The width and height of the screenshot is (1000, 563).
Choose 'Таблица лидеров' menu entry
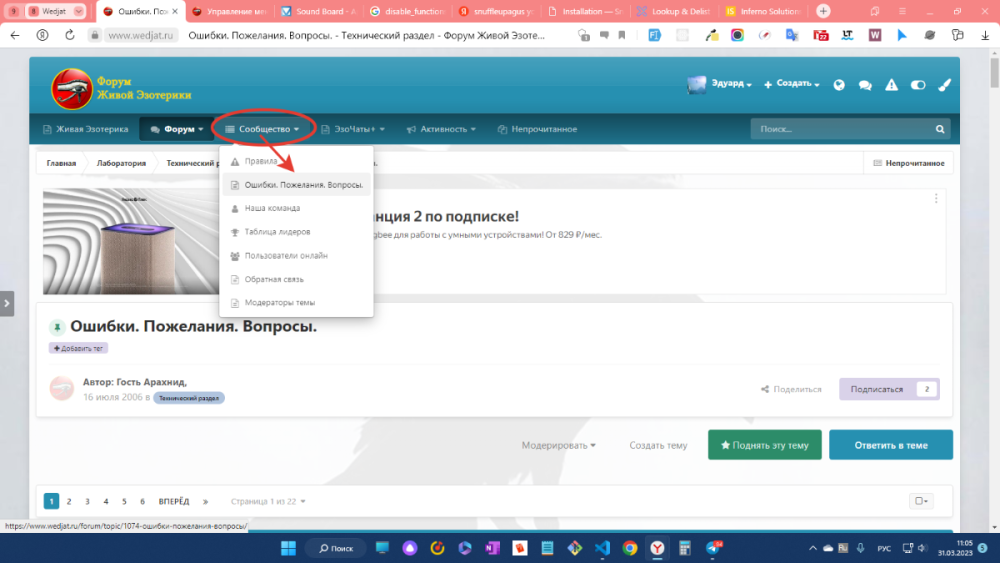coord(277,232)
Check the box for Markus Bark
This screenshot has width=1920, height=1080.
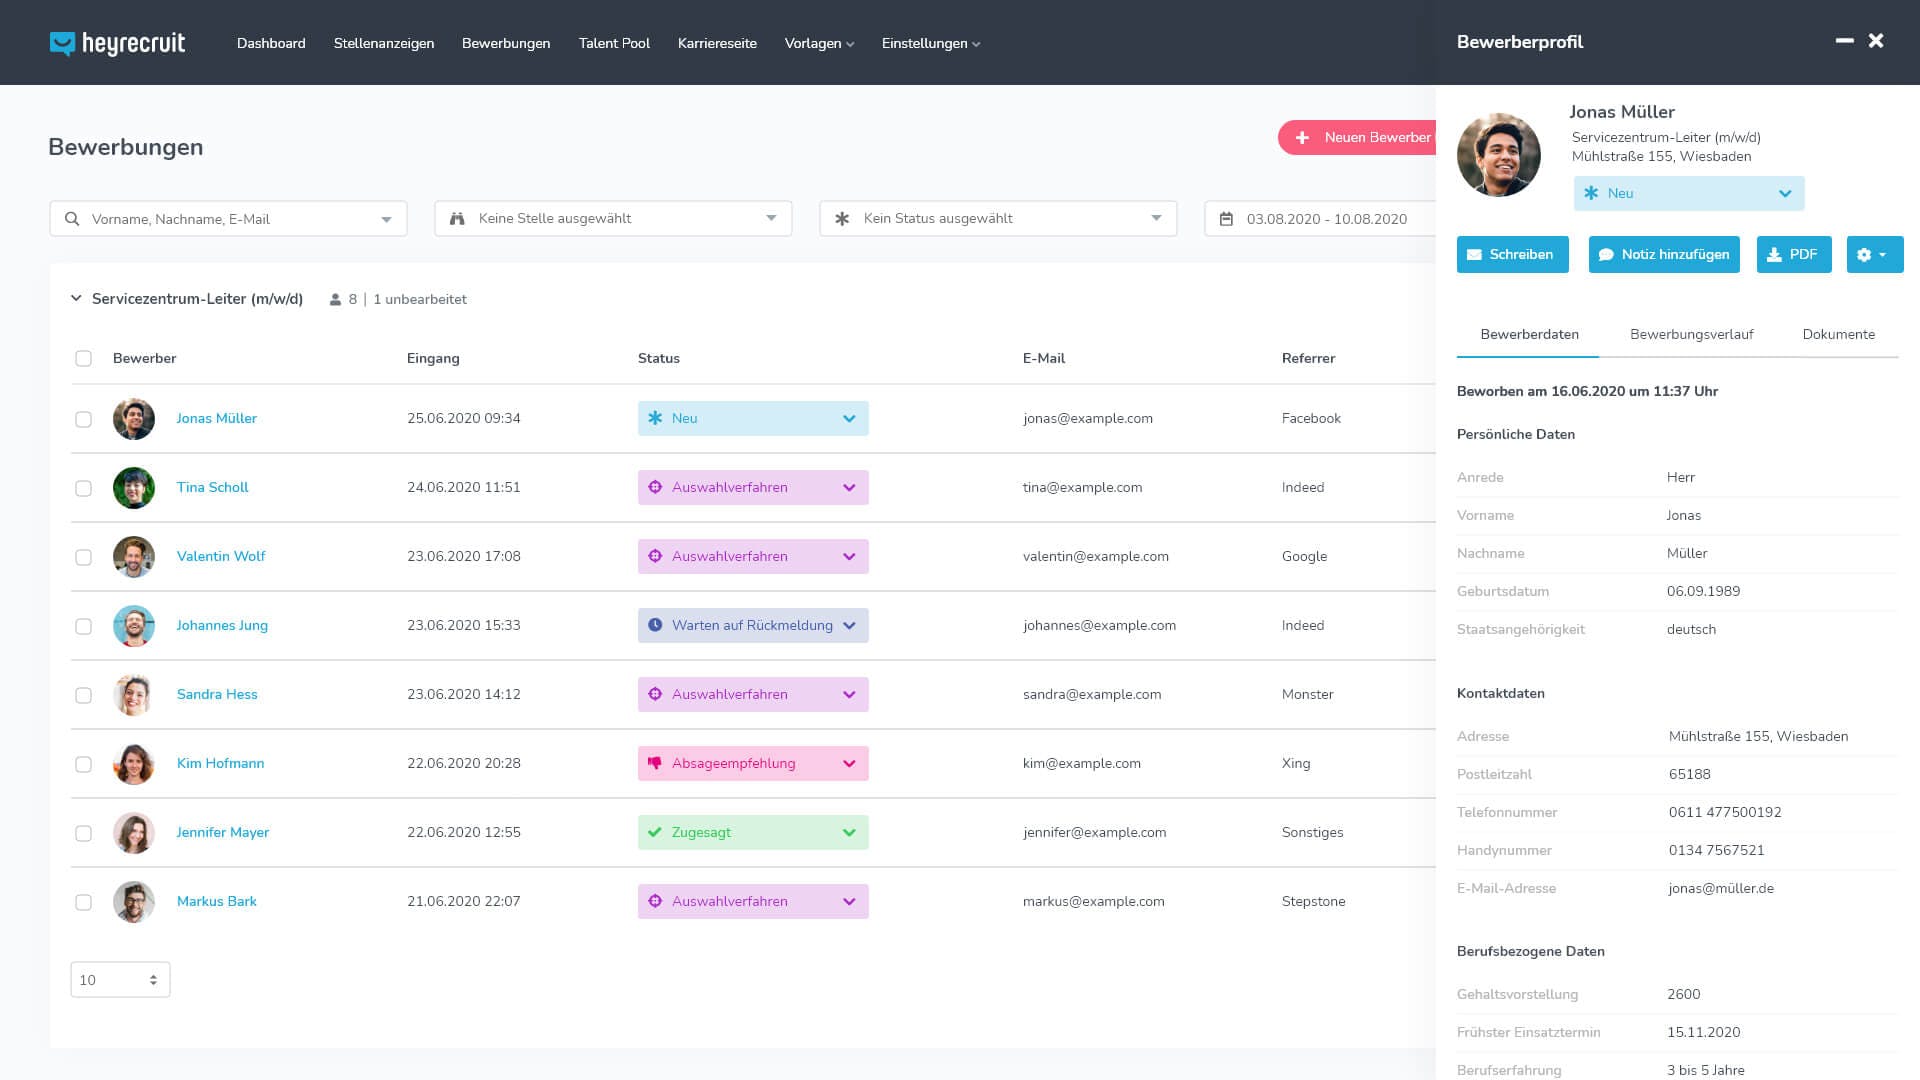[83, 902]
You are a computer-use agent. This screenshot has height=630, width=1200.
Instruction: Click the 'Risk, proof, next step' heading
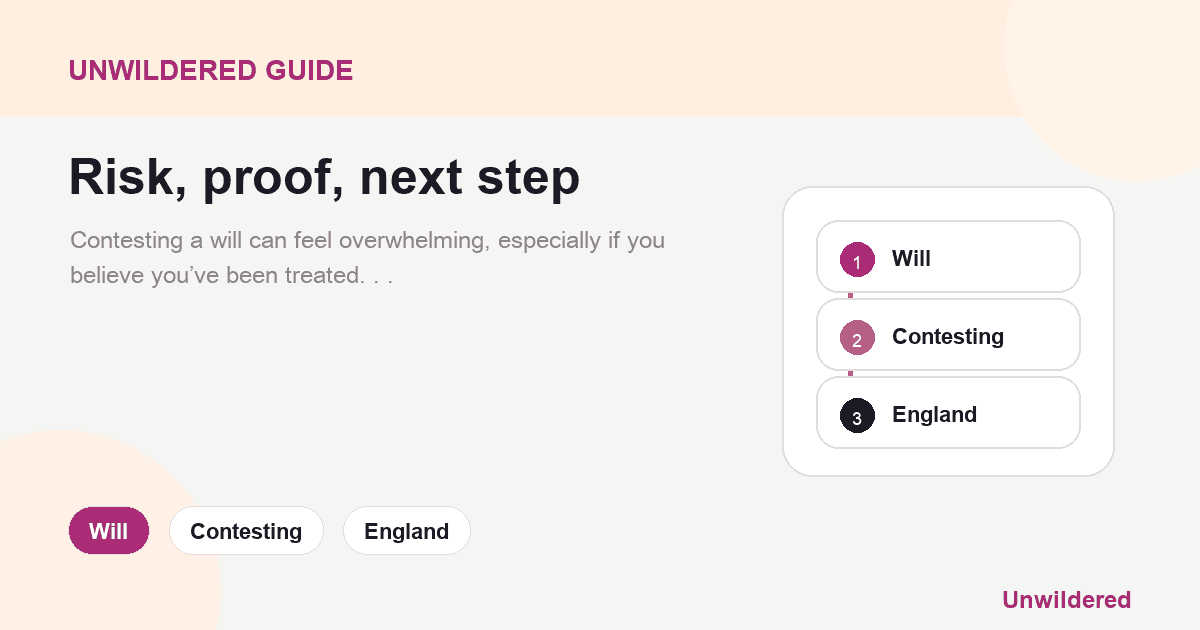point(324,177)
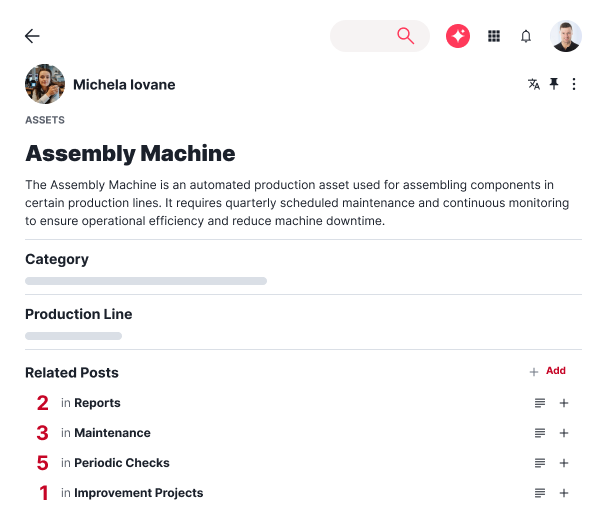Open the user profile avatar menu
The image size is (602, 526).
tap(565, 36)
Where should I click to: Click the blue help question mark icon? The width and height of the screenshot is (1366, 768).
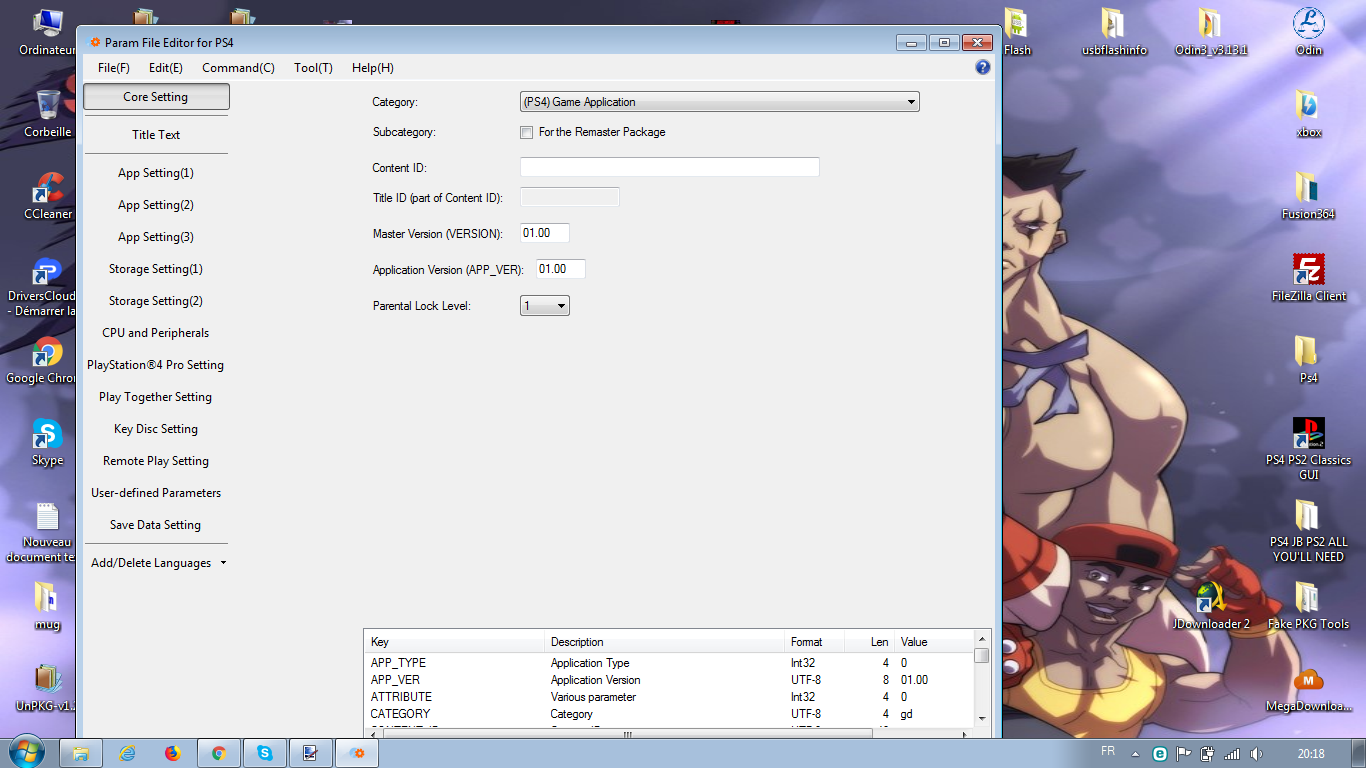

⁂

[Directions] Copy every line of the listing above word for word, leaving out the pictures.

[Expected answer]
The width and height of the screenshot is (1000, 563).
Choose 'Таблица лидеров' menu entry
coord(277,232)
Check the box for Markus Bark
This screenshot has width=1920, height=1080.
[83, 902]
You are a computer-use agent. This screenshot has height=630, width=1200.
Instruction: Click the 'Risk, proof, next step' heading
point(324,177)
Open the user profile avatar menu
The image size is (602, 526).
tap(565, 36)
Where should I click to: Click the blue help question mark icon? The width and height of the screenshot is (1366, 768).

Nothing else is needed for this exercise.